Down to the last line, set the entries down again exactly.

Data records:
########################################

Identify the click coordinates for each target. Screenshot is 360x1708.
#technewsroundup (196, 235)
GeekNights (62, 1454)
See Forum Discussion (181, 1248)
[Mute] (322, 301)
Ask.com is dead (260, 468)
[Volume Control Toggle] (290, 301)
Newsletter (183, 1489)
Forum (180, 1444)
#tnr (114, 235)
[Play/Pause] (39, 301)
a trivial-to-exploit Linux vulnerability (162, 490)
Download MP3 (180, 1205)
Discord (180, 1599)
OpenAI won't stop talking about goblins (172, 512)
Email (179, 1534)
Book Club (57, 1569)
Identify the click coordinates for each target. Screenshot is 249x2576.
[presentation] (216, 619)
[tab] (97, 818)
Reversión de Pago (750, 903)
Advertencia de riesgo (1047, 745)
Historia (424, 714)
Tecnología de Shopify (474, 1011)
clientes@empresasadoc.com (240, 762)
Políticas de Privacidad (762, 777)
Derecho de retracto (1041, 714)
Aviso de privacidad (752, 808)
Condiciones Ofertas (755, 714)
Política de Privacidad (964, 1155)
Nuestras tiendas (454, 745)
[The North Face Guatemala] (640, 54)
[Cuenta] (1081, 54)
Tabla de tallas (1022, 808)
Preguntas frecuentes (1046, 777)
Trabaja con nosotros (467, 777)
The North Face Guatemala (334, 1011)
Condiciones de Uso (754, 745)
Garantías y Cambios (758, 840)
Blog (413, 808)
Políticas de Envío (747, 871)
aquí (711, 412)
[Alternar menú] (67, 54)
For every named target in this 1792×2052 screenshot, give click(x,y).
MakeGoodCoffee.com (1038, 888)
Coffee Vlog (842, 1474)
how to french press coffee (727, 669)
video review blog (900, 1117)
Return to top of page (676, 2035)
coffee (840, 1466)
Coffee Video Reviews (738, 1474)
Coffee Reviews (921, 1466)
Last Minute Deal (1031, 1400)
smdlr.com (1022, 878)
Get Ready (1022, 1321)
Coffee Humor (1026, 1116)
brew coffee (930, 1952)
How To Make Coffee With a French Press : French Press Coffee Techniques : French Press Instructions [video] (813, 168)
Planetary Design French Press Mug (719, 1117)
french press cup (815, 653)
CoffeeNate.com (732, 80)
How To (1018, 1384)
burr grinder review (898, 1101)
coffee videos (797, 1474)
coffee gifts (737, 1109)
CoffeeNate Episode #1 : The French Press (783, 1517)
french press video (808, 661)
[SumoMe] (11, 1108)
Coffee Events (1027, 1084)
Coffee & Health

########################################

> _Exercise response_
Identify the click coordinates for each target. Screenshot is 360x1708.
#technewsroundup (196, 235)
GeekNights (62, 1454)
See Forum Discussion (181, 1248)
[Mute] (322, 301)
Ask.com is dead (260, 468)
[Volume Control Toggle] (290, 301)
Newsletter (183, 1489)
Forum (180, 1444)
#tnr (114, 235)
[Play/Pause] (39, 301)
a trivial-to-exploit Linux vulnerability (162, 490)
Download MP3 (180, 1205)
Discord (180, 1599)
OpenAI won't stop talking about goblins (172, 512)
Email (179, 1534)
Book Club (57, 1569)
Identify the click coordinates for each target. Screenshot is 249x2576.
[presentation] (216, 619)
[tab] (97, 818)
Reversión de Pago (750, 903)
Advertencia de riesgo (1047, 745)
Historia (424, 714)
Tecnología de Shopify (474, 1011)
clientes@empresasadoc.com (240, 762)
Políticas de Privacidad (762, 777)
Derecho de retracto (1041, 714)
Aviso de privacidad (752, 808)
Condiciones Ofertas (755, 714)
Política de Privacidad (964, 1155)
Nuestras tiendas (454, 745)
[The North Face Guatemala] (640, 54)
[Cuenta] (1081, 54)
Tabla de tallas (1022, 808)
Preguntas frecuentes (1046, 777)
Trabaja con nosotros (467, 777)
The North Face Guatemala (334, 1011)
Condiciones de Uso (754, 745)
Garantías y Cambios (758, 840)
Blog (413, 808)
Políticas de Envío (747, 871)
aquí (711, 412)
[Alternar menú] (67, 54)
For every named target in this 1792×2052 screenshot, give click(x,y).
MakeGoodCoffee.com (1038, 888)
Coffee Vlog (842, 1474)
how to french press coffee (727, 669)
video review blog (900, 1117)
Return to top of page (676, 2035)
coffee (840, 1466)
Coffee Video Reviews (738, 1474)
Coffee Reviews (921, 1466)
Last Minute Deal (1031, 1400)
smdlr.com (1022, 878)
Get Ready (1022, 1321)
Coffee Humor (1026, 1116)
brew coffee (930, 1952)
How To Make Coffee With a French Press : French Press Coffee Techniques : French Press Instructions [video] (813, 168)
Planetary Design French Press Mug (719, 1117)
french press cup (815, 653)
CoffeeNate.com (732, 80)
How To (1018, 1384)
burr grinder review (898, 1101)
coffee videos (797, 1474)
coffee gifts (737, 1109)
CoffeeNate Episode #1 : The French Press (783, 1517)
french press video (808, 661)
[SumoMe] (11, 1108)
Coffee Events (1027, 1084)
Coffee & Health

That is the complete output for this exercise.